Afganistan'ın siyasi uzmanı Muhammed Hasan Caferi'ye göre,
ülkede faaliyet gösteren 20'den fazla terörist grup bulunmakta, ve bir iç savaş
çıkarsa kimse böyle bir ortamda güvende olmayacaktır.
Belirtilen analizlere ek olarak, Kabil saldırılarının
amaçlarına dair başka görüşler de bulunmaktadır. Bu görüşler Taliban ve ABD'nin kayıpları
olmasına rağmen öne sürülüyor.
Bazıları bu saldırıların
bir kez daha ABD güçlerinin Afganistan'daki varlığını sürdürmesi için
bir bahane sağladığına inanıyor.
Amerika Temsilciler Meclisi Dış İlişkiler Komitesi üyesi
Cumhuriyetçi Michael Mc Kavel, Amerika'nın Afganistan'dan çekilmesinin ABD'nin
pozisyonu için uzun vadeli sonuçları olduğunu söyleyerek, Amerika'nın havaalanı
dışındaki durum hakkında bilgisi olmadığını gösterdi.
ABD Merkez Komutanlığı CENTCOM komutanı General Mc
Mackenzie'nin ülkenin Kabil terör eylemlerinin faillerine karşı harekete
geçmeye hazır olduğuna dair açıklamaları, ABD ordusunun Afganistan'daki askeri
operasyonlara geri döndüğünü gösterebilir.
Ancak siyasi açıdan Mackenzie'nin Kabil saldırılarına
ilişkin açıklamalarındaki önemli bir nokta, güvenlik bilgilerinin Taliban ile
paylaşılması olasılığına atıfta bulunmasıdır.
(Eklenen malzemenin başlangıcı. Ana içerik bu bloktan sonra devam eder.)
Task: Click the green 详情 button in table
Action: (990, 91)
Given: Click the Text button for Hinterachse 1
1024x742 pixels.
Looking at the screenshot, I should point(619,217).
Bu da Washington'un Kabil patlamaları fırsatından
yararlanarak hem Taliban'ı meşrulaştırması hem de güvenlik temin edici unsur olarak resmiyete
tanıması fırsatı sunmaktadır.
Kabil havaalanı yakınlarındaki terör eylemleri bir yandan
Afganistan'dan kaçmak için havaalanı etrafından toplananları uzaklaştırmak,
diğer yandan ABD'nin Afganistan'daki varlığının devam etmesi için iyi bir
fırsat oluşturmak ve daha sıkı güvenlik
önlemleri alma bahanesi ile Afganistan'da kapsayıcı hükümet oluşturma fikrinin
unutulması için fırsat sağladı.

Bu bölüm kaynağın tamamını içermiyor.